Coley’s summer work made him the Grand Winner in the University’s recent Undergraduate Research and Creative Activities Symposium. In March, he and Borchert, an assistant professor of biology and the recipient of a prestigious National Science Foundation Career Award for his work on gene regulation, will present a paper based on this research at the National Conference on Undergraduate Research in Memphis.

Before then, they’ll continue aspects of the research in Borchert’s lab at USA using some of the same pancreatic cancer cells used by McDonald.

“We are going to follow up this summer’s results,” Coley explained. “We will look at the samples on a micro RNA level.”
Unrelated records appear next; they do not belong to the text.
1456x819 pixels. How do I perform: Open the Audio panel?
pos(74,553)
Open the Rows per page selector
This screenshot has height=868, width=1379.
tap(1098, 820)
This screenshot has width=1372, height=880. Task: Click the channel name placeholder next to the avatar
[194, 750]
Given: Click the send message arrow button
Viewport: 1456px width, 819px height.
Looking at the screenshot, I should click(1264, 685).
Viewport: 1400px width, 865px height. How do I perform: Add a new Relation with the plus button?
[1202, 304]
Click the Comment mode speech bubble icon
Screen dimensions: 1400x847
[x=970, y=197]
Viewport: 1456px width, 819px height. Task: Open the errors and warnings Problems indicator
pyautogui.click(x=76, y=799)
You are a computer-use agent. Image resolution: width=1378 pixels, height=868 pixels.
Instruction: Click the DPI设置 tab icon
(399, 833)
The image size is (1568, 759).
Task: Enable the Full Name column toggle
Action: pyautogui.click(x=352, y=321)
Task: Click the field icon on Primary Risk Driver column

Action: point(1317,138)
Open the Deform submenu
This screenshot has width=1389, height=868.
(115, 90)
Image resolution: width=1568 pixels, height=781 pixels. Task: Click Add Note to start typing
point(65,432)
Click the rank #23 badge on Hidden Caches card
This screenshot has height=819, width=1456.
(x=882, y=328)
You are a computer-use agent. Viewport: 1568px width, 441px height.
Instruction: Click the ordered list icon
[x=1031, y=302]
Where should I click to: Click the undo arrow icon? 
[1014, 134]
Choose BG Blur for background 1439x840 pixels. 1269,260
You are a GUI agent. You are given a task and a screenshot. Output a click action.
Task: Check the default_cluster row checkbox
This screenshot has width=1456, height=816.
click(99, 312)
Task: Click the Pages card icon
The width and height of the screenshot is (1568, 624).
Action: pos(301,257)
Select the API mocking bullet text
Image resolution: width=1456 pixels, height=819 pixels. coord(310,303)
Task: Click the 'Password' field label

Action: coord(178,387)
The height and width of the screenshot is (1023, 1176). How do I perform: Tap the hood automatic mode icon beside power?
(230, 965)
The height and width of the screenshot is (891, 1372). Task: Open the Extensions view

RNA is ribonucleic acid, a nucleic acid present in all living cells. It acts as a messenger to carry instructions from DNA for controlling the synthesis of proteins, although in some viruses, RNA rather than DNA carries the genetic information.

“Ultimately, when we’re done with this, the next step is for Dr. McDonald to use what we’ve learned in clinical treatment,” Coley said.

Coley and Borchert plan to write a paper based on their results that Coley, a member of the USA Honors Program, will use as his senior thesis.

“Our work is really an active research project inside a research project,” Borchert said. “Alex has done a spectacular job, and he’s going to have a career future he loves.”

What Coley and Borchert learn will, hopefully, add one more piece to the giant puzzle that is cancer research, something that Borchert said is changing rapidly.

“Ten years ago, I would have said we aren’t close to finding a cure for cancer,” Borchert said. “But we’ve had so much success in the last 10 years, I’ve changed my mind.”

Coley, who is from Nashville, said after he completes his bachelor degree in 2018, he hopes to obtain both a medical degree and a Ph.D., a growing trend among cancer researchers. According to Borchert, entry level jobs for graduates with both degrees begin in the $200,000 range.

Still, for Coley, the greatest satisfaction lies in what he has learned and how he hopes to use it.

“I’ve learned that research is just a great way to apply knowledge,” Coley said. “To work on research like this, I feel I’ve actually contributed to something great, even as an undergraduate.”